The pandemic should have been a turning point for long-term care—a wake-up call that the way homes are run doesn’t serve anyone except the people that own them.  From the start of the pandemic until last July, more than 5,000 LTC residents died from COVID in Ontario. Countless more have suffered through the inhumane conditions within the homes: understaffing and neglect, poor hygiene and inadequate nutrition, and isolation for hours on end.

In 2021, the province’s new Fixing Long-Term Care Act replaced the Liberal government’s 2007 Long-Term Care Homes Act, claiming to introduce new regulatory guidelines that would  improve the state of the industry. According to the Act, “a person is only eligible to be issued a licence for a long-term care home if, in the Director’s opinion…the past conduct relating to the operation of a long-term care home…affords reasonable grounds to believe that the home will be operated in accordance with the law and with honesty and integrity.”

Despite this, there’s no record of the Ministry of Long-Term Care denying licenses to the homes with the worst rates of COVID death during the pandemic.

In October of last year, the Ministry was deliberating a new license for Orchard Villa, a Southbridge-owned, Extendicare-operated LTC home in Pickering, and one of the five Ontario LTC homes that was taken over by the Canadian Armed Forces when conditions at the home reached a breaking point.

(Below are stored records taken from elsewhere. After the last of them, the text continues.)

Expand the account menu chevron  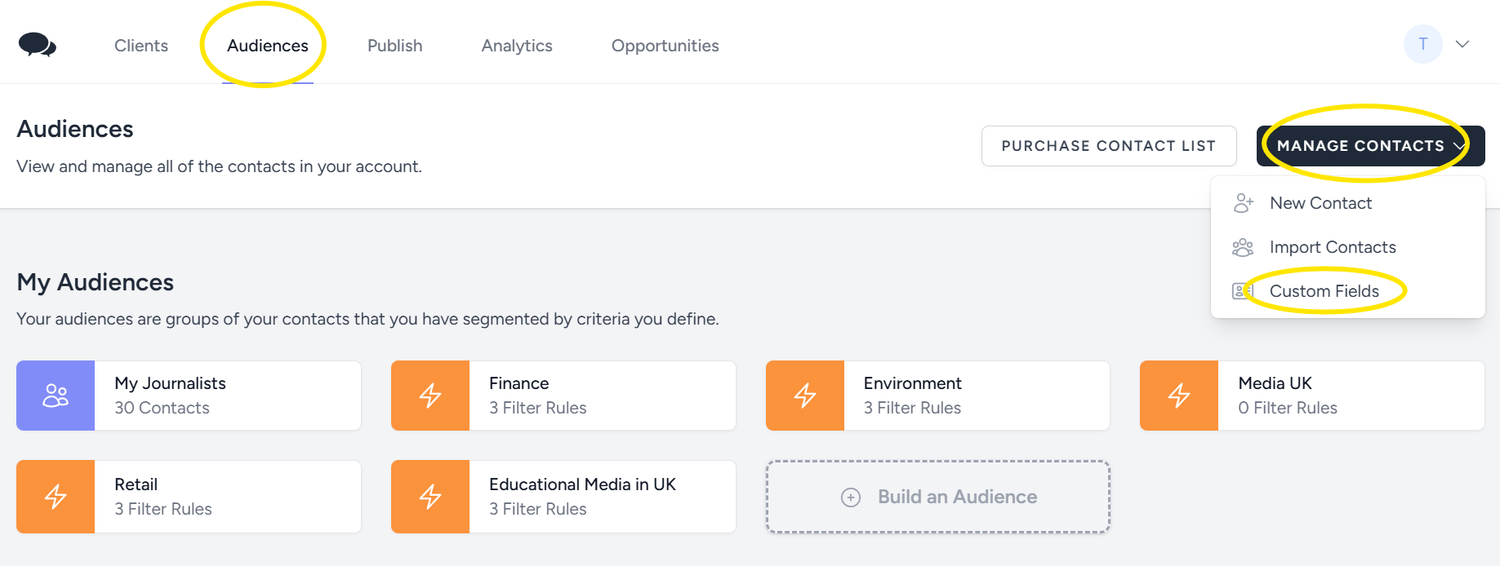point(1462,45)
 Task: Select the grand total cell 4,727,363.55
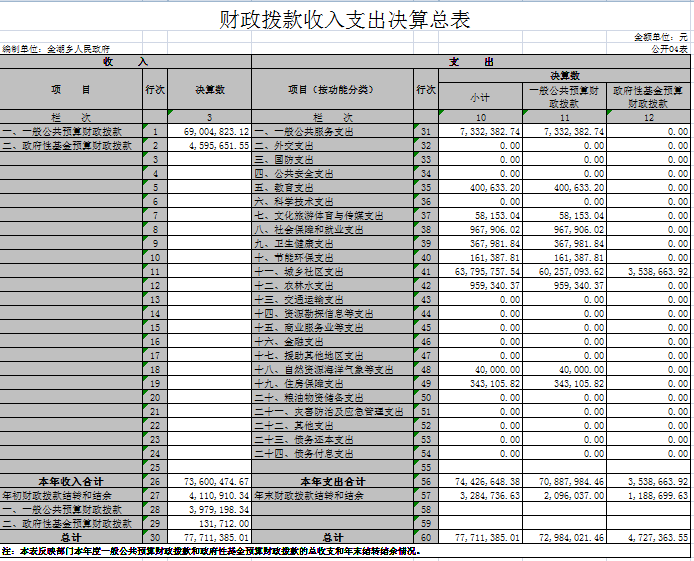click(x=649, y=537)
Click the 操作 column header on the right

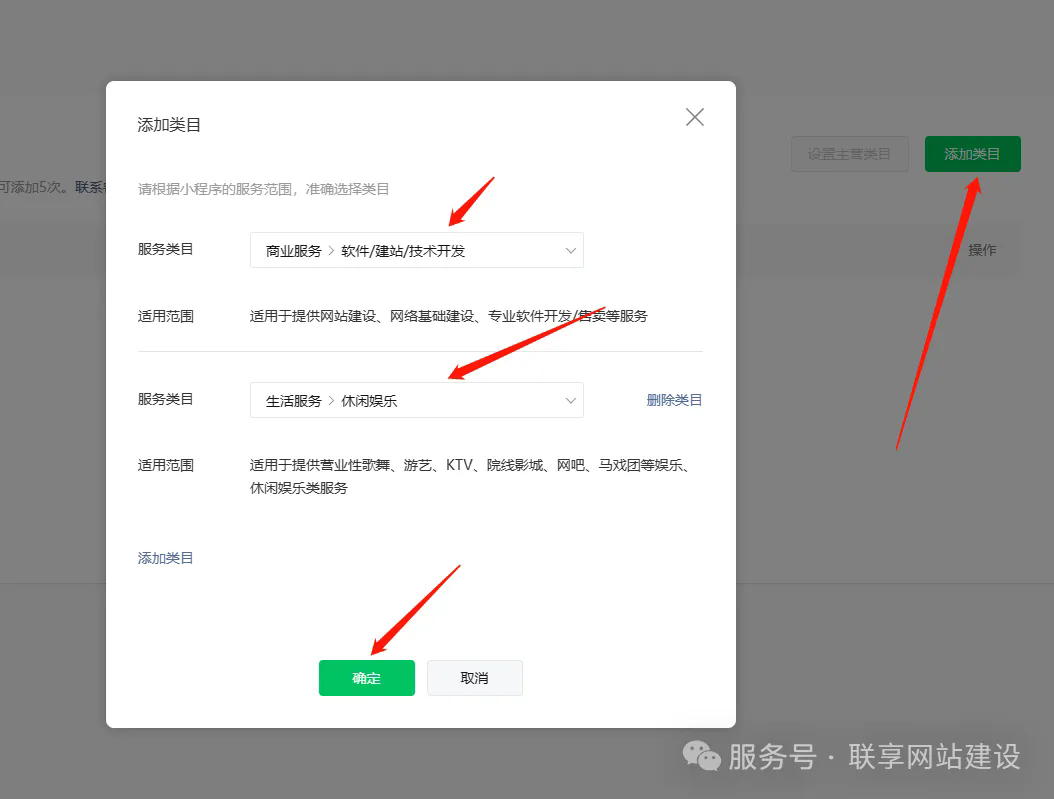[982, 249]
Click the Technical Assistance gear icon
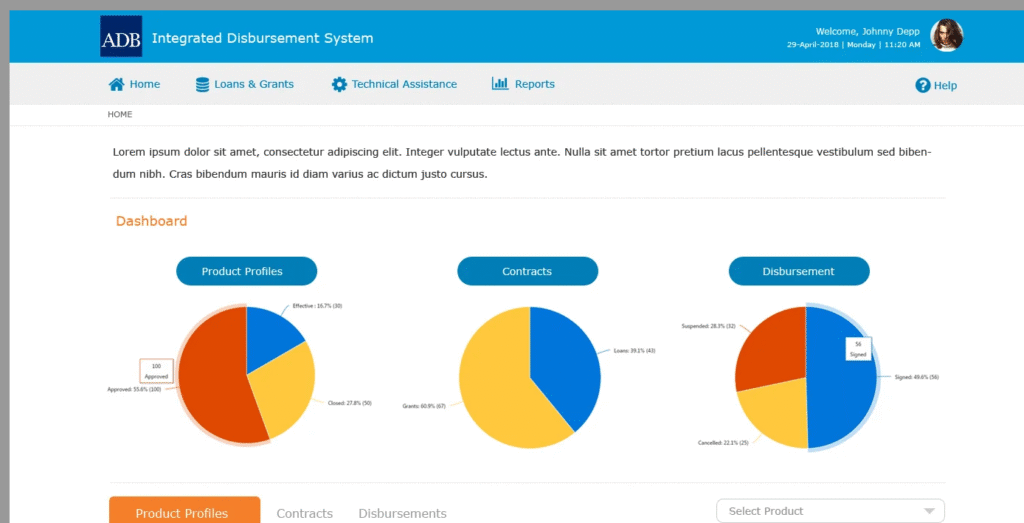Viewport: 1024px width, 523px height. coord(339,84)
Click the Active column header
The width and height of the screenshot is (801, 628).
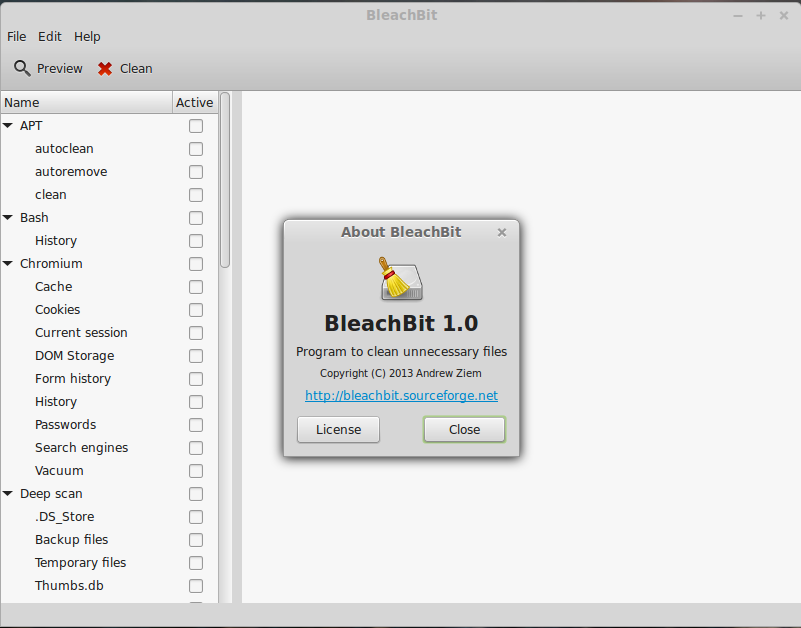[x=193, y=102]
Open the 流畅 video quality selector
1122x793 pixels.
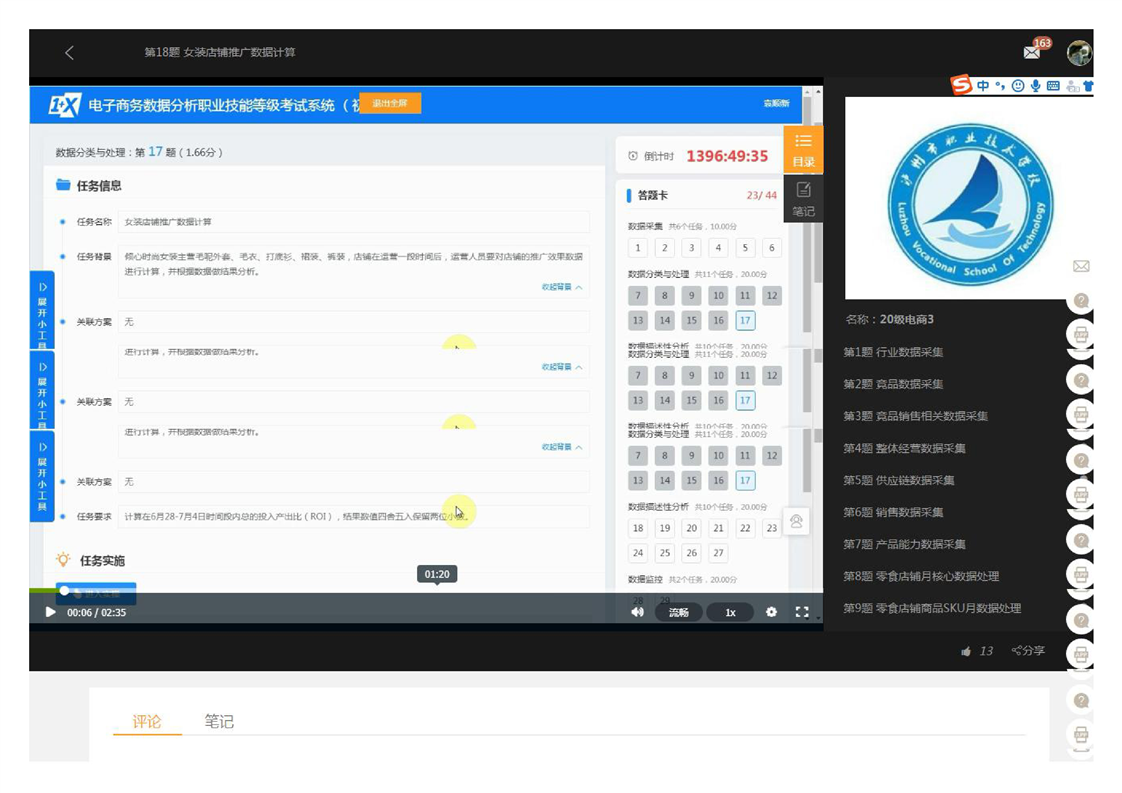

Natalie Mehra and the Ontario Health Coalition protested the 30-year licensing and expansion of Orchard Villa, as well as other homes, and are now waiting to hear the Ministry’s decision. But the province has already allocated more than 1,700 beds, both new and redeveloped, to owner Southbridge. If the decision regarding Orchard Villa comes back in the home’s favour, Mehra says, she and her team are ready to fight it.

According to the 2021 Act, the province has a duty to consider the repercussions of a transaction this massive on the landscape of the industry. “The Minister may restrict who may be issued a licence based on what the Minister considers to be in the public interest, having taken into account…the effect that issuing the licence would have on the balance between non-profit and for-profit long-term care homes,” it reads. There’s no indication that this factor is being considered in any of the closed-door approval conversations taking place at the Ministry.

In fact, the Ministry refuses to shed any light on their approval process for a transaction of this nature—who makes the decision, what factors they take into consideration, whether they invite any affected parties to share their insights. These are all the right questions, Daly says. “The fact that neither you nor I know what is happening in terms of these licensing agreements is the problem.”